Foreign Policy writer responds to everybody hating Duke

We get it. Everybody hates Duke basketball.

A couple weeks ago, USA Today had a slideshow with a list of the most hatable college basketball players, and go figure it included: Steve Wojciechowski, J.J. Redick and Christian Laettner.

This week, Grantland has a bracket going for the most hatable college basketball player ever. There are four regions: players from the 80s, 90s, 00s... and Duke players.

In the regional finals, second-seed Redick is against top-seeded Laettner in the Duke quadrant that also included Wojo, Greg Paulus, Shane Battier, Danny Ferry, Austin Rivers and Bobby Hurley.

In a piece today for Foreign Policy titled "America's March Madness Problem" writer Marc Lynch—a Duke grad—breaks down the hate.

Here's a snippet:

Why all the hate? Sure, objectively, Duke appears to represent the best of college sports: graduating most of its players, while running a system built around individual freedom and creativity on offense anchored by hard-nosed, relentless teamwork on defense. But in popular mythology, Duke has become an avatar of an overly white, overrated, and overly praised team with an air of entitled superiority.
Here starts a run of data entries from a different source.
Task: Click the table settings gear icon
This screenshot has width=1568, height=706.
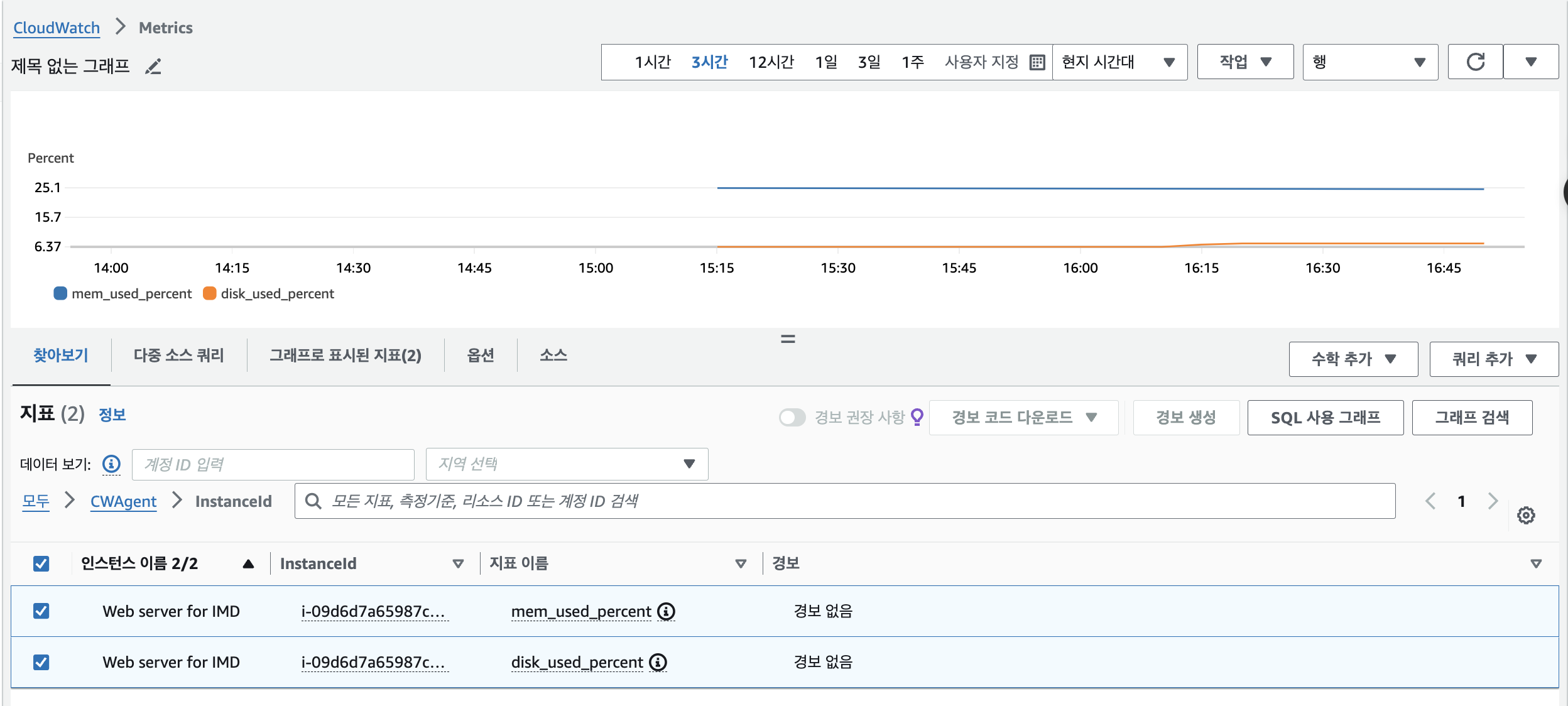Action: click(1526, 516)

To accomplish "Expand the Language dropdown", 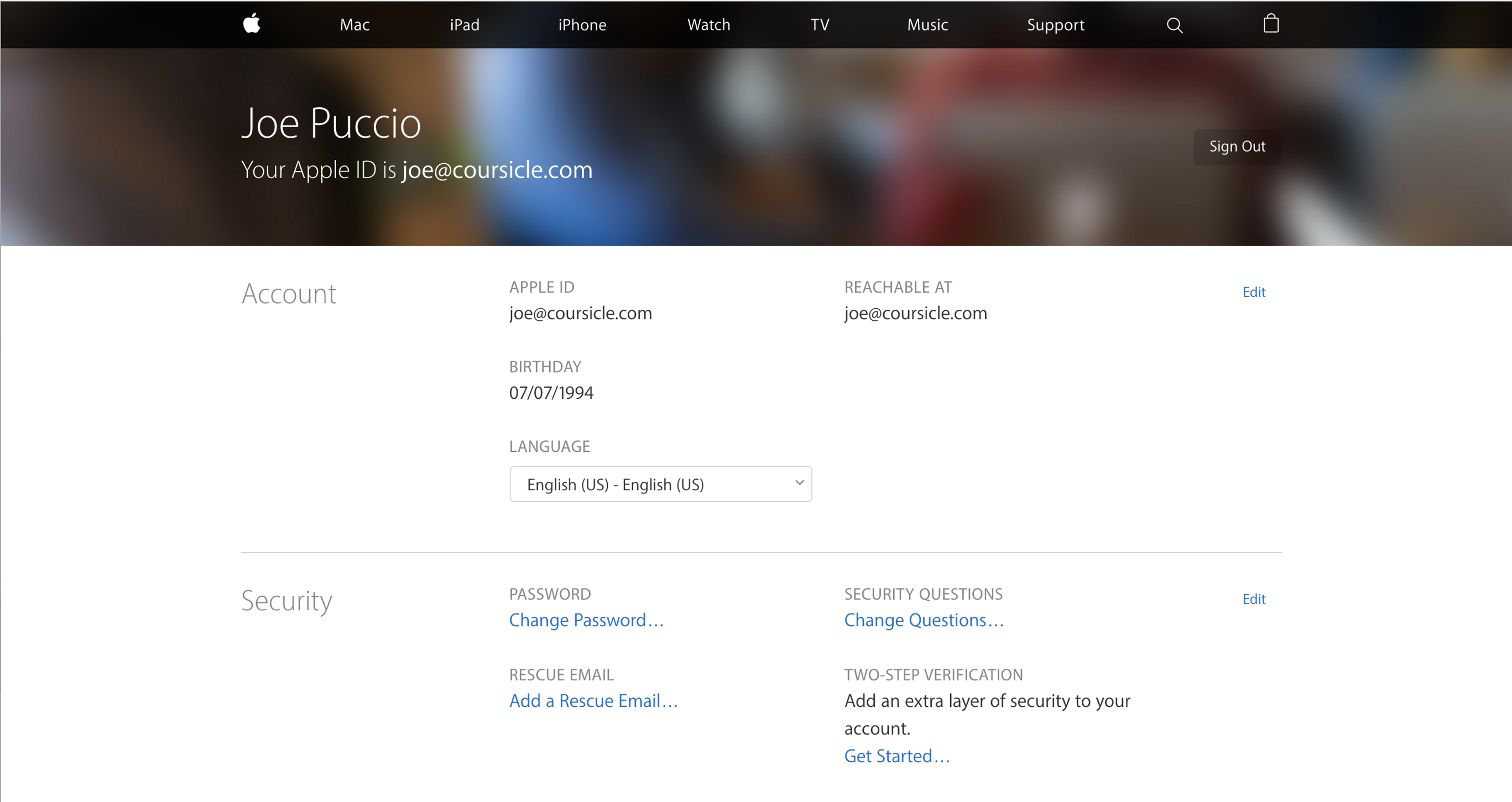I will pyautogui.click(x=660, y=484).
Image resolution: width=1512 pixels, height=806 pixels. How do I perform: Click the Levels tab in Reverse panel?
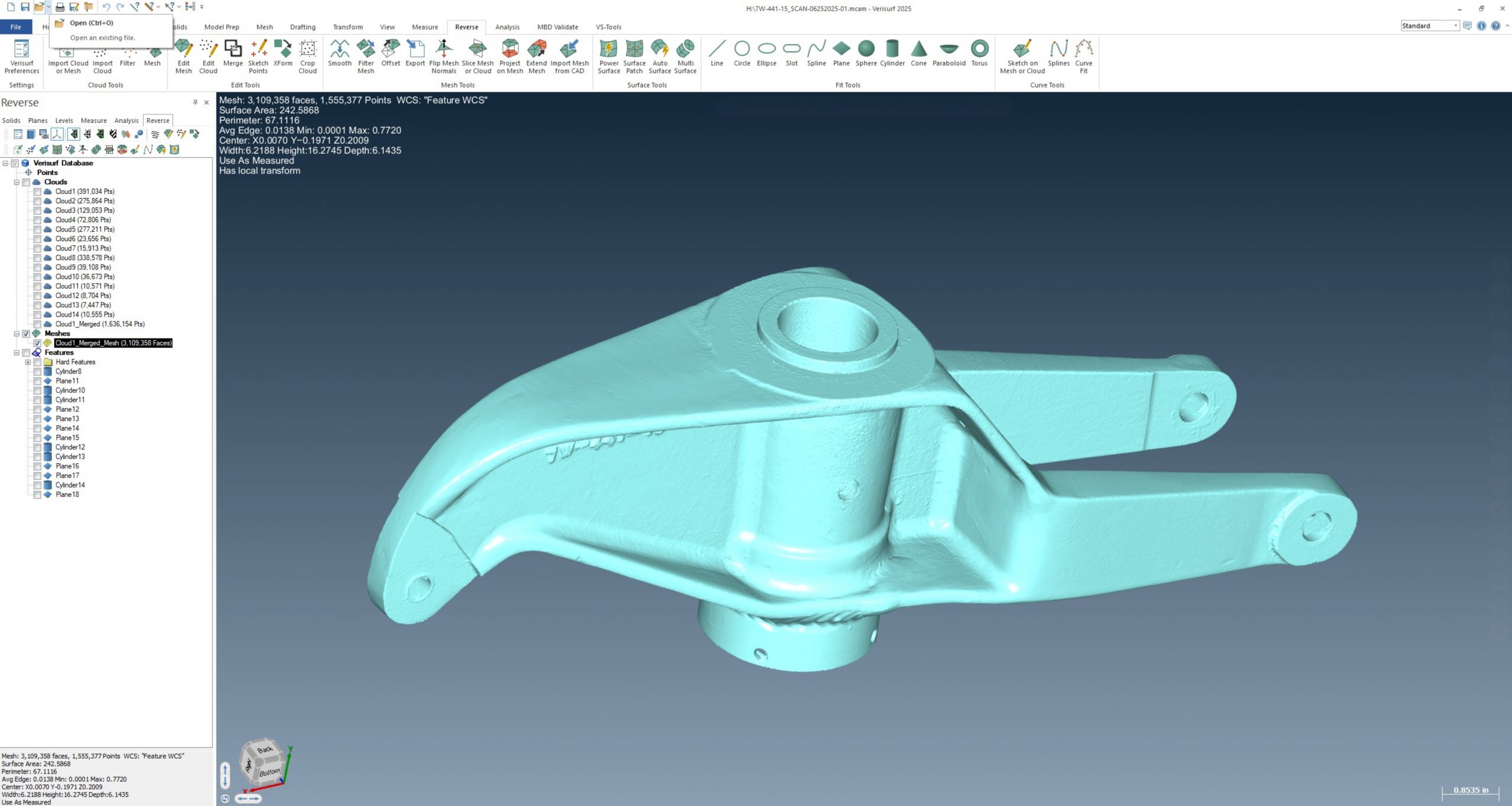coord(64,121)
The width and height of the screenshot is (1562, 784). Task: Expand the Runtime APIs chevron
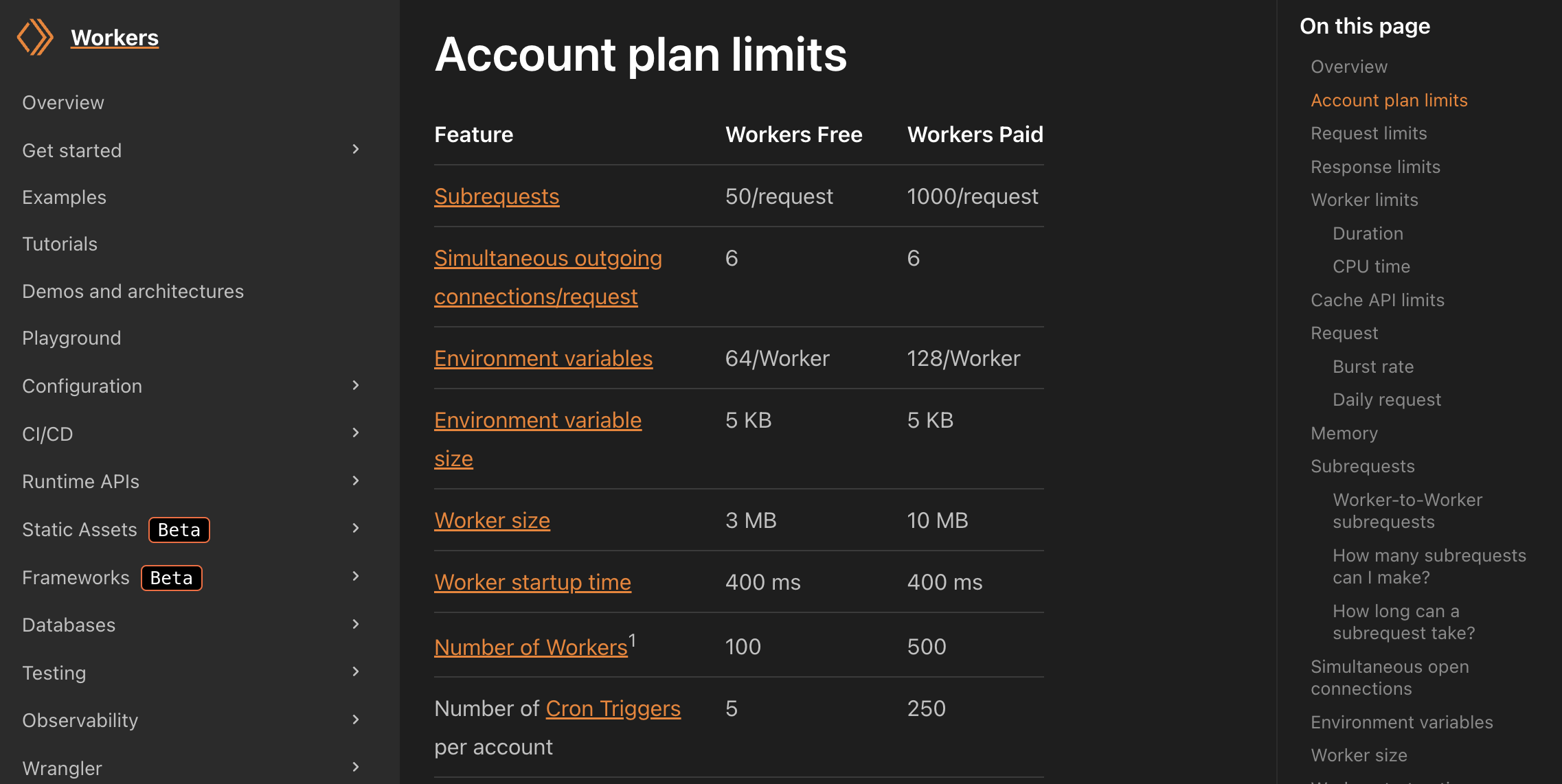pyautogui.click(x=355, y=481)
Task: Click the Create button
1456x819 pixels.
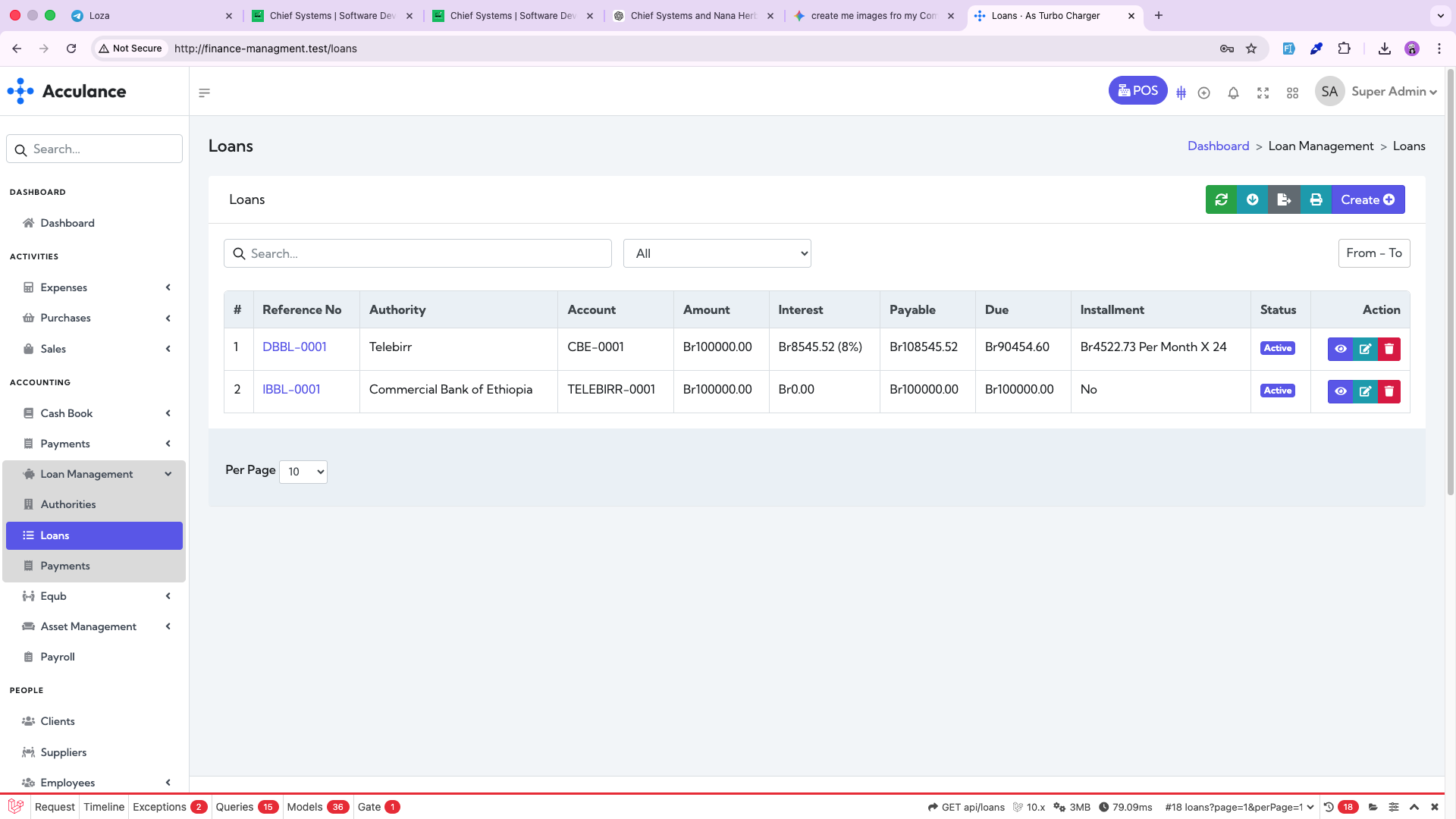Action: coord(1367,199)
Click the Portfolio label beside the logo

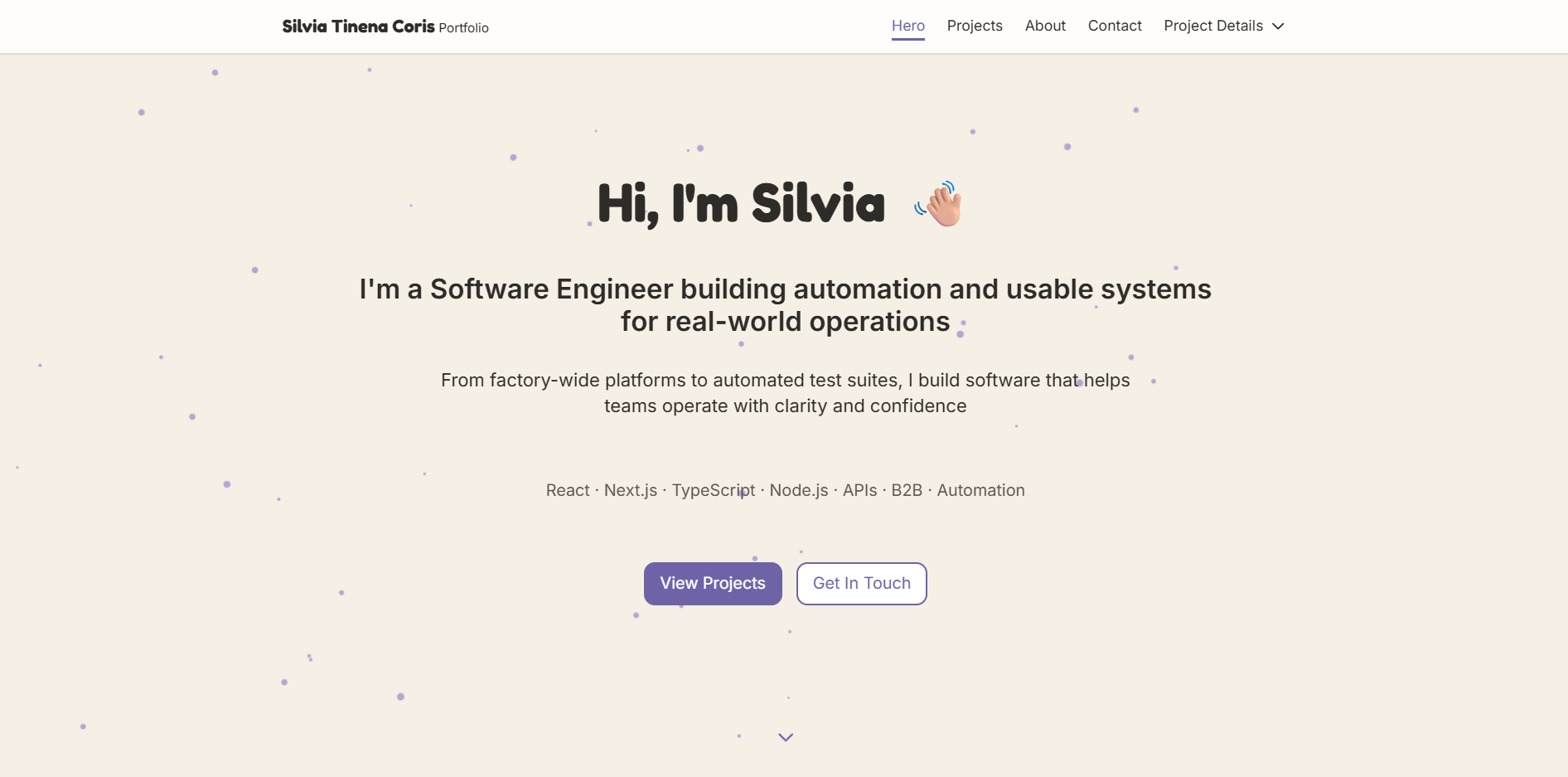[x=463, y=27]
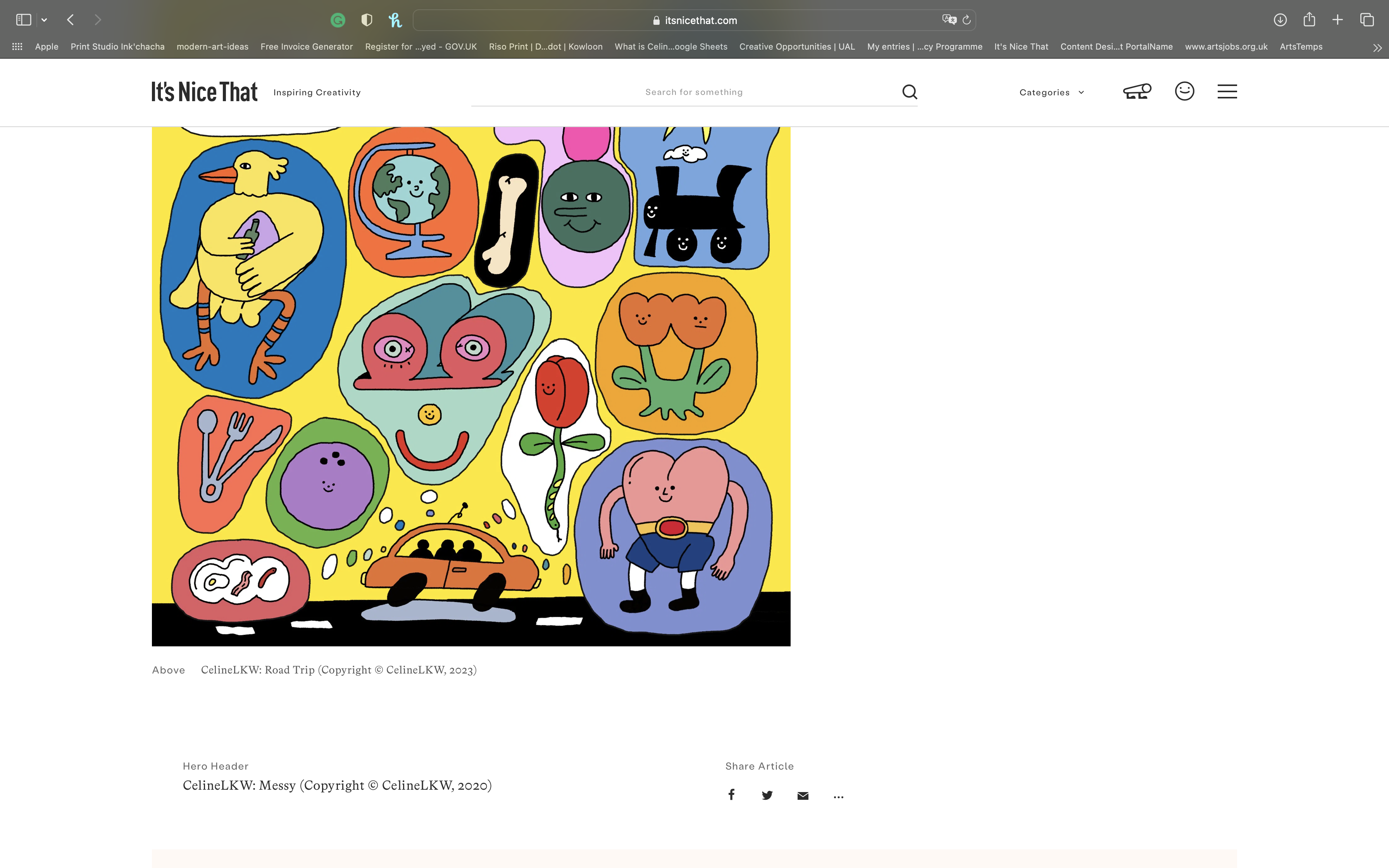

This national consensus is fascinating, in that it seems utterly blind to what the rest of the planet knows deeply and profoundly: In world politics, we're Duke. Americans like to think they are Butler, the scrappy unheralded Midwestern underdogs one shot away from a miracle. But let's be real. The United States is a global superpower, since 1990 the unipolar hegemon atop the global order. In the Middle East it is the imperial hub, a status quo power with deep security and military alliances with almost every regime and global sanctions against the few remaining "rogues." When the world looks at the United States, it doesn't see Butler. It sees Duke.

Despite their country's overwhelming global dominance, Americans have struggled to comprehend the depth and resilience of hostile attitudes and negative perceptions. In a 2008 survey by the Chicago Council on Global Affairs, Americans rated restoring their country's global standing above any other national priority -- including combating terrorism and protecting jobs. The whole tenor of the "why do they hate us" punditry meme suggests just how much this global distaste upsets Americans. But if Americans want to understand the resilience of anti-Americanism, they could do worse than to examine their feelings about Duke.

Conventional explanations of anti-Dukism mirror those of anti-Americanism. Some see it as a natural outgrowth of dominance, attracting the incomprehension and resentment of the less fortunate. Everyone hates Mr. Big.